EXERCISE BRIEF: Swap "each given word" for "each listed word" throughout the items below, and reproduce them with every other part unchanged.

A run of items:
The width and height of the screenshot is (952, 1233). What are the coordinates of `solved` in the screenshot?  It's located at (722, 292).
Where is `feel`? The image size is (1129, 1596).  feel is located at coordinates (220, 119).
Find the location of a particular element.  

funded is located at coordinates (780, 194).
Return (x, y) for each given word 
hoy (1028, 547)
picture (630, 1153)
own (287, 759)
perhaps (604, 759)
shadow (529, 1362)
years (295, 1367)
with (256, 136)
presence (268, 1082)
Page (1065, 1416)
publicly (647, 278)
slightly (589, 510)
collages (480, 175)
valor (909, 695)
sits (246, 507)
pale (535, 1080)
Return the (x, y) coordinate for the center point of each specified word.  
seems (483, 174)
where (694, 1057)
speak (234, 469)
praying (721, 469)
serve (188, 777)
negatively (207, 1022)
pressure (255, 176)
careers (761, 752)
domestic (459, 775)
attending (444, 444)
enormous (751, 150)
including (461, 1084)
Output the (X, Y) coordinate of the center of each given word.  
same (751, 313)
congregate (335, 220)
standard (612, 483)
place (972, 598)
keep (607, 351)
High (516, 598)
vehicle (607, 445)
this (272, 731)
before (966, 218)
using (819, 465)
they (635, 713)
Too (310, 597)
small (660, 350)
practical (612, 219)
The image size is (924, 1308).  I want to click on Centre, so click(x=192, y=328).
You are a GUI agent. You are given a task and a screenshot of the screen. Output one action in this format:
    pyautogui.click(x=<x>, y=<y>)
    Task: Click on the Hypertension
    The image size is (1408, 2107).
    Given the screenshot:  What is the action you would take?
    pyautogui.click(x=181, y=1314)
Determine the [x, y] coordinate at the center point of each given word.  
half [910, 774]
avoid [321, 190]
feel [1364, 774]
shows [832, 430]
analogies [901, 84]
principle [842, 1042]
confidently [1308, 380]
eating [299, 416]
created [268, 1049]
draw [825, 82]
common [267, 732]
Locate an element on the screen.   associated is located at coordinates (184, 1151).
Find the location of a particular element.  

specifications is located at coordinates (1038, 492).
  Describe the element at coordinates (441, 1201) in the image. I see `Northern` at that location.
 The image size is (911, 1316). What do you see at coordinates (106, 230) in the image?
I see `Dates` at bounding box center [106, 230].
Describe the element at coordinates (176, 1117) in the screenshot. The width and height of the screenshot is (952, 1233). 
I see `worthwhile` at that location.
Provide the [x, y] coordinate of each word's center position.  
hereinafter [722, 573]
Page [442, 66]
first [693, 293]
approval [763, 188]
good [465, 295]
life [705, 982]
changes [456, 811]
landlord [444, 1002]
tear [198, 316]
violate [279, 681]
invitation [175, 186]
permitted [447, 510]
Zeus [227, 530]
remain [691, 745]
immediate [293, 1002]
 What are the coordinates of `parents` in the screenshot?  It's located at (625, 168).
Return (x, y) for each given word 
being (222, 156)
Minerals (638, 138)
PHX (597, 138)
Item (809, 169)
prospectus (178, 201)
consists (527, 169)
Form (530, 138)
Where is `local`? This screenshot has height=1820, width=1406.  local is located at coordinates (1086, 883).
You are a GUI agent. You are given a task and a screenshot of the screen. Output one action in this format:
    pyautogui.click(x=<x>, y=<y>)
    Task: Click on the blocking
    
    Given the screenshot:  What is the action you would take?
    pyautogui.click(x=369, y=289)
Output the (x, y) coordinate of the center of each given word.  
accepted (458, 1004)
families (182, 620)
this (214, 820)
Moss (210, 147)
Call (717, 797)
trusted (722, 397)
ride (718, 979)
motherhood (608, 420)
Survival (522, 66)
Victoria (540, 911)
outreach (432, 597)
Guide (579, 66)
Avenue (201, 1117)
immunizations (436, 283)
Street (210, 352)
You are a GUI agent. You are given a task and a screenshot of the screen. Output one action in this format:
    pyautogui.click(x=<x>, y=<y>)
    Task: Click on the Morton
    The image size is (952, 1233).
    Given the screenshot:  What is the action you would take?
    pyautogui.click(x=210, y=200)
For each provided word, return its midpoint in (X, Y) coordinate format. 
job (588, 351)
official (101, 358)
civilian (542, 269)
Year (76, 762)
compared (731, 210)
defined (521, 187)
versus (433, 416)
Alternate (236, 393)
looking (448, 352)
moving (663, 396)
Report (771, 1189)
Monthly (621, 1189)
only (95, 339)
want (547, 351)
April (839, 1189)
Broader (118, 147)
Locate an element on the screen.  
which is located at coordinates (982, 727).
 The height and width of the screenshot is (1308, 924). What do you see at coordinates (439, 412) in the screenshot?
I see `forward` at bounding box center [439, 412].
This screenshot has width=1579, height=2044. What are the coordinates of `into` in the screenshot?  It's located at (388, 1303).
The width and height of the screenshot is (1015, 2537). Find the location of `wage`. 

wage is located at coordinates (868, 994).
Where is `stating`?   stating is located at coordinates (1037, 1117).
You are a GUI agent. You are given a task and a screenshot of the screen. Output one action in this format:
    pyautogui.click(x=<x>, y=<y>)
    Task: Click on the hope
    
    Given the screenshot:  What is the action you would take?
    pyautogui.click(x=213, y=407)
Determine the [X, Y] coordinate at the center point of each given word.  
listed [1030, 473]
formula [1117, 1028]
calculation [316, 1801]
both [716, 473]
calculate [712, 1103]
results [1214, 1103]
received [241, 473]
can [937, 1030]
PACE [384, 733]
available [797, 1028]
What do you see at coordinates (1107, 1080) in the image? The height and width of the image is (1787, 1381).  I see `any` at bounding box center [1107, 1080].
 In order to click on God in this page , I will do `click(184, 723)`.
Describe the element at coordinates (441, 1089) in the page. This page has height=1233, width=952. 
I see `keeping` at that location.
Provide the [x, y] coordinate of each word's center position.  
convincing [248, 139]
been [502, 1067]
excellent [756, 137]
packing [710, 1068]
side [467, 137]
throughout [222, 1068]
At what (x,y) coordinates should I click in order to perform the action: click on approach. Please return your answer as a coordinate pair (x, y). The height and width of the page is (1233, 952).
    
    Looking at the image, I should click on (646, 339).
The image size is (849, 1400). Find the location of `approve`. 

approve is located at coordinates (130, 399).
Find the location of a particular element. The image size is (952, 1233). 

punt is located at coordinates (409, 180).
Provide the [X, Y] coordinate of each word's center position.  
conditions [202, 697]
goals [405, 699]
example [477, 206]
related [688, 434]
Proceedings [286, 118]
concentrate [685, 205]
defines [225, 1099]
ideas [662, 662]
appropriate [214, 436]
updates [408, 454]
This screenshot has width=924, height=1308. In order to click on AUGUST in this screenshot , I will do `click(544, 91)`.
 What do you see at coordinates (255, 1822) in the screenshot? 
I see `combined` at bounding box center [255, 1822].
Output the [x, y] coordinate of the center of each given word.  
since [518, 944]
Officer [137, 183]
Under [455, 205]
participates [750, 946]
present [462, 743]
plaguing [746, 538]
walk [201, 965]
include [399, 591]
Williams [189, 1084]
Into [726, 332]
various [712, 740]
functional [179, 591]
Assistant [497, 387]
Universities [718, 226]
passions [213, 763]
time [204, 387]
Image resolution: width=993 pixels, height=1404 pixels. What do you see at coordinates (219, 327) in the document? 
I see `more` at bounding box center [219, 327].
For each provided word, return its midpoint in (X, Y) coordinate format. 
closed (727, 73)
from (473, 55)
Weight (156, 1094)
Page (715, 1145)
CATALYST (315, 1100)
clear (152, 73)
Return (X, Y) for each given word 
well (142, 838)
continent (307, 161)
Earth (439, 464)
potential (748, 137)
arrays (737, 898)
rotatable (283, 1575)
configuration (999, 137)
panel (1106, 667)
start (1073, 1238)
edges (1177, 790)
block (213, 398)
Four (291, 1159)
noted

COMPLETE ANSWER:
The width and height of the screenshot is (952, 1233). What are the coordinates of `solved` in the screenshot?  It's located at (722, 292).
Where is `feel`? The image size is (1129, 1596).  feel is located at coordinates (220, 119).
Find the location of a particular element.  

funded is located at coordinates (780, 194).
Return (x, y) for each listed word 
hoy (1028, 547)
picture (630, 1153)
own (287, 759)
perhaps (604, 759)
shadow (529, 1362)
years (295, 1367)
with (256, 136)
presence (268, 1082)
Page (1065, 1416)
publicly (647, 278)
slightly (589, 510)
collages (480, 175)
valor (909, 695)
sits (246, 507)
pale (535, 1080)
Return the (x, y) coordinate for the center point of each specified word.  
seems (483, 174)
where (694, 1057)
speak (234, 469)
praying (721, 469)
serve (188, 777)
negatively (207, 1022)
pressure (255, 176)
careers (761, 752)
domestic (459, 775)
attending (444, 444)
enormous (751, 150)
including (461, 1084)
Output the (X, Y) coordinate of the center of each listed word.  
same (751, 313)
congregate (335, 220)
standard (612, 483)
place (972, 598)
keep (607, 351)
High (516, 598)
vehicle (607, 445)
this (272, 731)
before (966, 218)
using (819, 465)
they (635, 713)
Too (310, 597)
small (660, 350)
practical (612, 219)
The image size is (924, 1308).  I want to click on Centre, so click(x=192, y=328).
You are a GUI agent. You are given a task and a screenshot of the screen. Output one action in this format:
    pyautogui.click(x=<x>, y=<y>)
    Task: Click on the Hypertension
    The image size is (1408, 2107).
    Given the screenshot:  What is the action you would take?
    pyautogui.click(x=181, y=1314)
Determine the [x, y] coordinate at the center point of each listed word.  
half [910, 774]
avoid [321, 190]
feel [1364, 774]
shows [832, 430]
analogies [901, 84]
principle [842, 1042]
confidently [1308, 380]
eating [299, 416]
created [268, 1049]
draw [825, 82]
common [267, 732]
Locate an element on the screen.   associated is located at coordinates (184, 1151).
Find the location of a particular element.  

specifications is located at coordinates (1038, 492).
  Describe the element at coordinates (441, 1201) in the image. I see `Northern` at that location.
 The image size is (911, 1316). What do you see at coordinates (106, 230) in the image?
I see `Dates` at bounding box center [106, 230].
Describe the element at coordinates (176, 1117) in the screenshot. The width and height of the screenshot is (952, 1233). 
I see `worthwhile` at that location.
Provide the [x, y] coordinate of each word's center position.  
hereinafter [722, 573]
Page [442, 66]
first [693, 293]
approval [763, 188]
good [465, 295]
life [705, 982]
changes [456, 811]
landlord [444, 1002]
tear [198, 316]
violate [279, 681]
invitation [175, 186]
permitted [447, 510]
Zeus [227, 530]
remain [691, 745]
immediate [293, 1002]
 What are the coordinates of `parents` in the screenshot?  It's located at (625, 168).
Return (x, y) for each listed word 
being (222, 156)
Minerals (638, 138)
PHX (597, 138)
Item (809, 169)
prospectus (178, 201)
consists (527, 169)
Form (530, 138)
Where is `local`? This screenshot has height=1820, width=1406.  local is located at coordinates (1086, 883).
You are a GUI agent. You are given a task and a screenshot of the screen. Output one action in this format:
    pyautogui.click(x=<x>, y=<y>)
    Task: Click on the blocking
    
    Given the screenshot:  What is the action you would take?
    pyautogui.click(x=369, y=289)
Output the (x, y) coordinate of the center of each listed word.  
accepted (458, 1004)
families (182, 620)
this (214, 820)
Moss (210, 147)
Call (717, 797)
trusted (722, 397)
ride (718, 979)
motherhood (608, 420)
Survival (522, 66)
Victoria (540, 911)
outreach (432, 597)
Guide (579, 66)
Avenue (201, 1117)
immunizations (436, 283)
Street (210, 352)
You are a GUI agent. You are given a task and a screenshot of the screen. Output one action in this format:
    pyautogui.click(x=<x>, y=<y>)
    Task: Click on the Morton
    The image size is (952, 1233).
    Given the screenshot:  What is the action you would take?
    pyautogui.click(x=210, y=200)
For each provided word, return its midpoint in (X, Y) coordinate format. 
job (588, 351)
official (101, 358)
civilian (542, 269)
Year (76, 762)
compared (731, 210)
defined (521, 187)
versus (433, 416)
Alternate (236, 393)
looking (448, 352)
moving (663, 396)
Report (771, 1189)
Monthly (621, 1189)
only (95, 339)
want (547, 351)
April (839, 1189)
Broader (118, 147)
Locate an element on the screen.  
which is located at coordinates (982, 727).
 The height and width of the screenshot is (1308, 924). What do you see at coordinates (439, 412) in the screenshot?
I see `forward` at bounding box center [439, 412].
This screenshot has width=1579, height=2044. What are the coordinates of `into` in the screenshot?  It's located at (388, 1303).
The width and height of the screenshot is (1015, 2537). Find the location of `wage`. 

wage is located at coordinates (868, 994).
Where is `stating`?   stating is located at coordinates (1037, 1117).
You are a GUI agent. You are given a task and a screenshot of the screen. Output one action in this format:
    pyautogui.click(x=<x>, y=<y>)
    Task: Click on the hope
    
    Given the screenshot:  What is the action you would take?
    pyautogui.click(x=213, y=407)
Determine the [X, Y] coordinate at the center point of each listed word.  
listed [1030, 473]
formula [1117, 1028]
calculation [316, 1801]
both [716, 473]
calculate [712, 1103]
results [1214, 1103]
received [241, 473]
can [937, 1030]
PACE [384, 733]
available [797, 1028]
What do you see at coordinates (1107, 1080) in the image? The height and width of the image is (1787, 1381).  I see `any` at bounding box center [1107, 1080].
 In order to click on God in this page , I will do `click(184, 723)`.
Describe the element at coordinates (441, 1089) in the page. This page has height=1233, width=952. 
I see `keeping` at that location.
Provide the [x, y] coordinate of each word's center position.  
convincing [248, 139]
been [502, 1067]
excellent [756, 137]
packing [710, 1068]
side [467, 137]
throughout [222, 1068]
At what (x,y) coordinates should I click in order to perform the action: click on approach. Please return your answer as a coordinate pair (x, y). The height and width of the page is (1233, 952).
    
    Looking at the image, I should click on (646, 339).
The image size is (849, 1400). Find the location of `approve`. 

approve is located at coordinates (130, 399).
Find the location of a particular element. The image size is (952, 1233). 

punt is located at coordinates (409, 180).
Provide the [X, Y] coordinate of each word's center position.  
conditions [202, 697]
goals [405, 699]
example [477, 206]
related [688, 434]
Proceedings [286, 118]
concentrate [685, 205]
defines [225, 1099]
ideas [662, 662]
appropriate [214, 436]
updates [408, 454]
This screenshot has width=924, height=1308. In order to click on AUGUST in this screenshot , I will do `click(544, 91)`.
 What do you see at coordinates (255, 1822) in the screenshot? 
I see `combined` at bounding box center [255, 1822].
Output the [x, y] coordinate of the center of each listed word.  
since [518, 944]
Officer [137, 183]
Under [455, 205]
participates [750, 946]
present [462, 743]
plaguing [746, 538]
walk [201, 965]
include [399, 591]
Williams [189, 1084]
Into [726, 332]
various [712, 740]
functional [179, 591]
Assistant [497, 387]
Universities [718, 226]
passions [213, 763]
time [204, 387]
Image resolution: width=993 pixels, height=1404 pixels. What do you see at coordinates (219, 327) in the document? 
I see `more` at bounding box center [219, 327].
For each provided word, return its midpoint in (X, Y) coordinate format. 
closed (727, 73)
from (473, 55)
Weight (156, 1094)
Page (715, 1145)
CATALYST (315, 1100)
clear (152, 73)
Return (X, Y) for each listed word 
well (142, 838)
continent (307, 161)
Earth (439, 464)
potential (748, 137)
arrays (737, 898)
rotatable (283, 1575)
configuration (999, 137)
panel (1106, 667)
start (1073, 1238)
edges (1177, 790)
block (213, 398)
Four (291, 1159)
noted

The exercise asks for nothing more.